__Work to be completed__. Could the data below be printed out exactly, with the pictures left out?

Saved entries:
[Start of section]

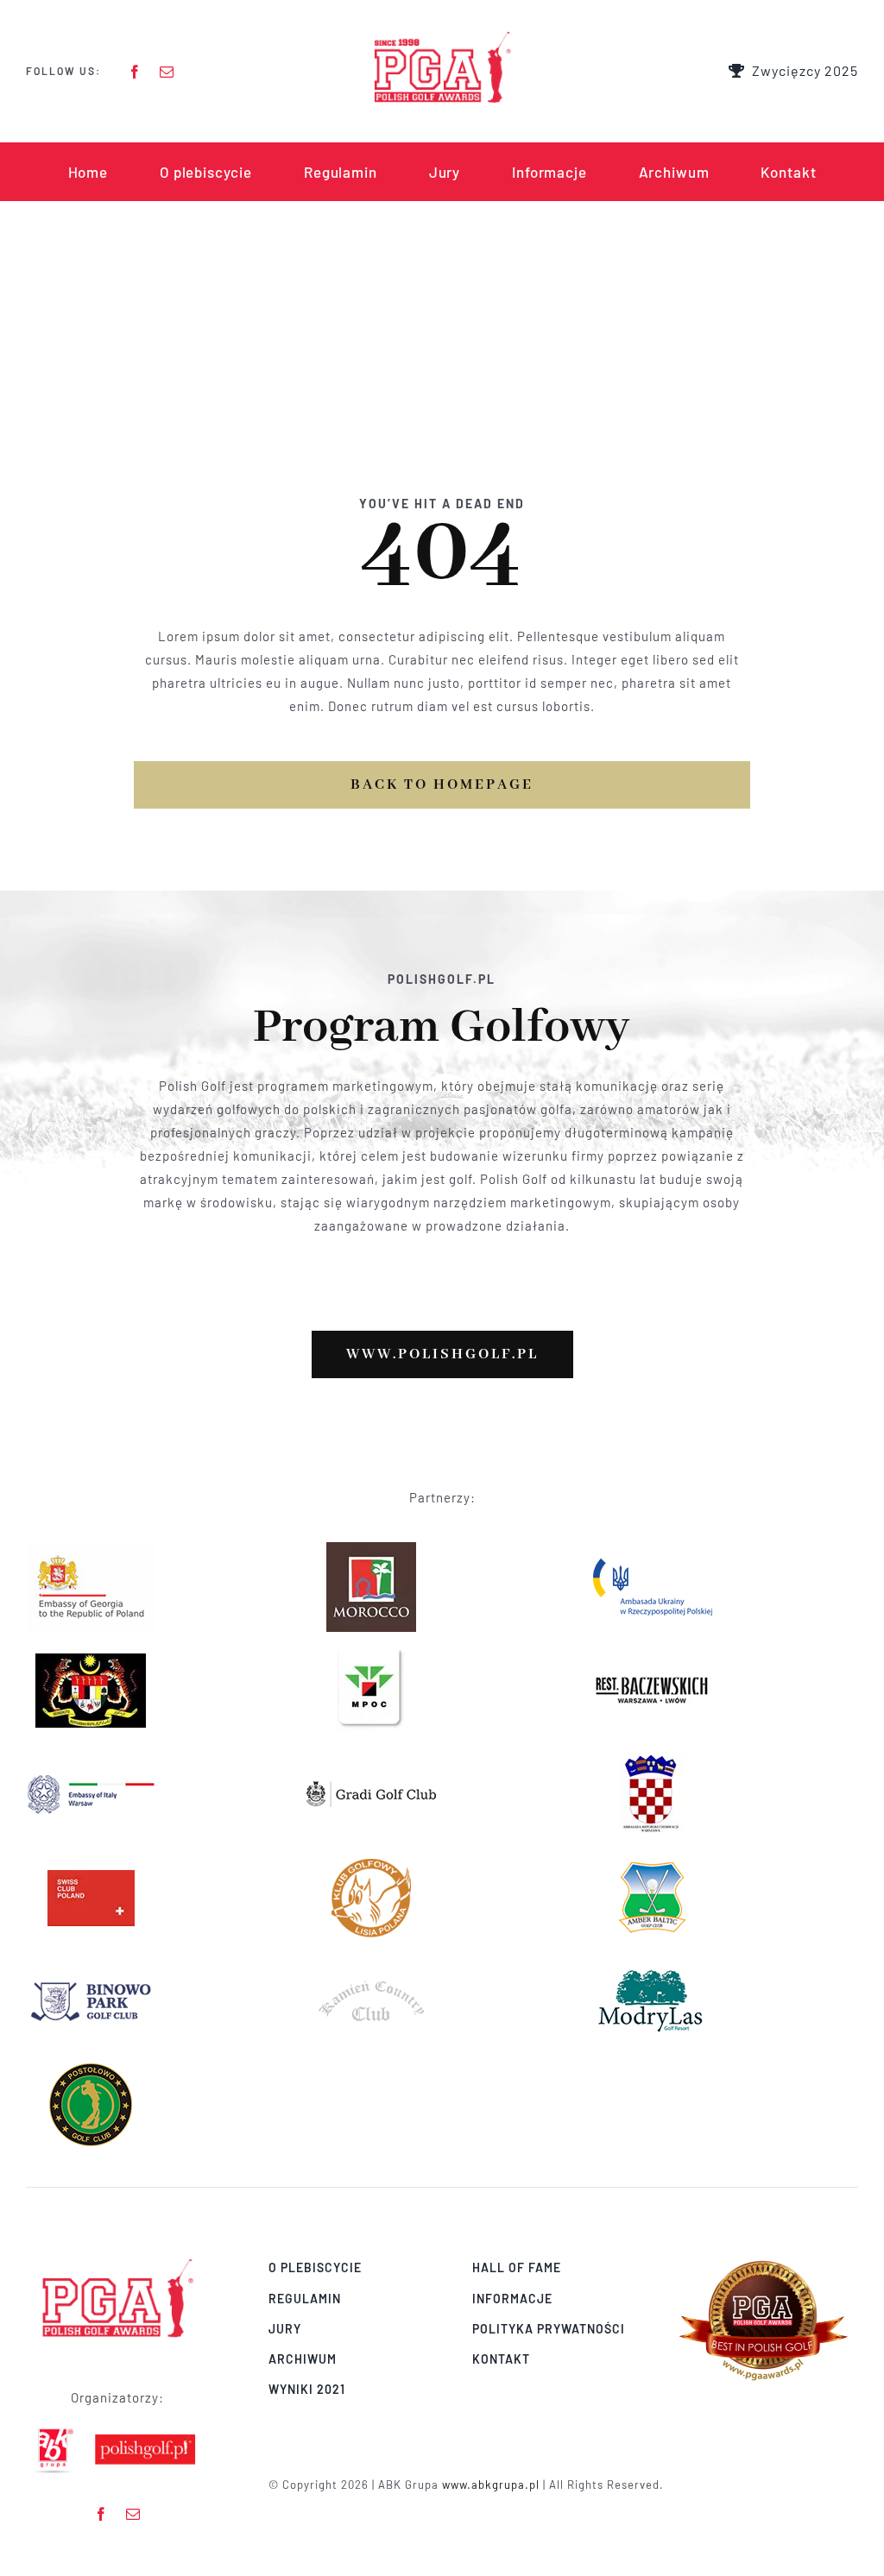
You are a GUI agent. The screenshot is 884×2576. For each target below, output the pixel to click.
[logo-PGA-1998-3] (442, 36)
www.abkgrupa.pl (491, 2484)
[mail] (167, 72)
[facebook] (135, 72)
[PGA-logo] (117, 2263)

[End of section]

__Output of the exercise__.
You are a GUI agent. The screenshot is 884×2576. For each target below, output the pixel to click.
[logo-PGA-1998-3] (442, 36)
www.abkgrupa.pl (491, 2484)
[mail] (167, 72)
[facebook] (135, 72)
[PGA-logo] (117, 2263)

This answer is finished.